Directions »
Nothing may be dropped or added when the entries below are copied.

Recorded data »
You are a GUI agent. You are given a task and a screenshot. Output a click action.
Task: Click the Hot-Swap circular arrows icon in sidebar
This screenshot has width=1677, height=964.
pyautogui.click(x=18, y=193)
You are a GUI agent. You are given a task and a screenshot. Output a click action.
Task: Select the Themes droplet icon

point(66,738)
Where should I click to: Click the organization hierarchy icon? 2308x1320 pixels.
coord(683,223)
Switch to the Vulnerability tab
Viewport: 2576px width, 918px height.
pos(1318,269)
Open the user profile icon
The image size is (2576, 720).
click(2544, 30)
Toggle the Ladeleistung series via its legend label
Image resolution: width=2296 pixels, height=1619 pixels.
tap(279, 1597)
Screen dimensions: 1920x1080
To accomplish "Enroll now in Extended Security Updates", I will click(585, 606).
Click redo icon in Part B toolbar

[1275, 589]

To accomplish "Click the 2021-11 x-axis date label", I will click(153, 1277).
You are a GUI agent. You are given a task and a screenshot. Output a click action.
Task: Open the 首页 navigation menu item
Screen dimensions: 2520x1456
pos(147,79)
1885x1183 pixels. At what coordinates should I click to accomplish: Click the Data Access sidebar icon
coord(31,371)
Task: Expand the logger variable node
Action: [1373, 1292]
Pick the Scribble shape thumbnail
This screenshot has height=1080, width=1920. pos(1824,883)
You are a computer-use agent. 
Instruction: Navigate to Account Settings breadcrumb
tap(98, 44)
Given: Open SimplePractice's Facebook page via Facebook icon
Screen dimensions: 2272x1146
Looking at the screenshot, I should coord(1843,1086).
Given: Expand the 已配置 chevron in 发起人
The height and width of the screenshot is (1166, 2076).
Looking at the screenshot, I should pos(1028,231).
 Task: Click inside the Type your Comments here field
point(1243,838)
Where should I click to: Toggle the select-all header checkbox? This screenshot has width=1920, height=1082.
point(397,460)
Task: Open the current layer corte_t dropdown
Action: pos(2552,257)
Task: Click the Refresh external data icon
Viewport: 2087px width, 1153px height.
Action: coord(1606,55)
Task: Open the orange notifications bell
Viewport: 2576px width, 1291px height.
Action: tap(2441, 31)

Output below »
You are a GUI agent. You are given a task and a screenshot. Output a click action.
Task: Click the Hot-Swap circular arrows icon in sidebar
This screenshot has width=1677, height=964.
pyautogui.click(x=18, y=193)
You are a GUI agent. You are given a task and a screenshot. Output a click action.
Task: Select the Themes droplet icon

point(66,738)
Where should I click to: Click the organization hierarchy icon? 2308x1320 pixels.
coord(683,223)
Switch to the Vulnerability tab
Viewport: 2576px width, 918px height.
pos(1318,269)
Open the user profile icon
The image size is (2576, 720).
click(2544, 30)
Toggle the Ladeleistung series via its legend label
Image resolution: width=2296 pixels, height=1619 pixels.
tap(279, 1597)
Screen dimensions: 1920x1080
To accomplish "Enroll now in Extended Security Updates", I will click(585, 606).
Click redo icon in Part B toolbar

[1275, 589]

To accomplish "Click the 2021-11 x-axis date label", I will click(153, 1277).
You are a GUI agent. You are given a task and a screenshot. Output a click action.
Task: Open the 首页 navigation menu item
Screen dimensions: 2520x1456
pos(147,79)
1885x1183 pixels. At what coordinates should I click to accomplish: Click the Data Access sidebar icon
coord(31,371)
Task: Expand the logger variable node
Action: [1373, 1292]
Pick the Scribble shape thumbnail
This screenshot has height=1080, width=1920. pos(1824,883)
You are a computer-use agent. 
Instruction: Navigate to Account Settings breadcrumb
tap(98, 44)
Given: Open SimplePractice's Facebook page via Facebook icon
Screen dimensions: 2272x1146
Looking at the screenshot, I should coord(1843,1086).
Given: Expand the 已配置 chevron in 发起人
The height and width of the screenshot is (1166, 2076).
Looking at the screenshot, I should pos(1028,231).
 Task: Click inside the Type your Comments here field
point(1243,838)
Where should I click to: Toggle the select-all header checkbox? This screenshot has width=1920, height=1082.
point(397,460)
Task: Open the current layer corte_t dropdown
Action: pos(2552,257)
Task: Click the Refresh external data icon
Viewport: 2087px width, 1153px height.
Action: coord(1606,55)
Task: Open the orange notifications bell
Viewport: 2576px width, 1291px height.
Action: tap(2441, 31)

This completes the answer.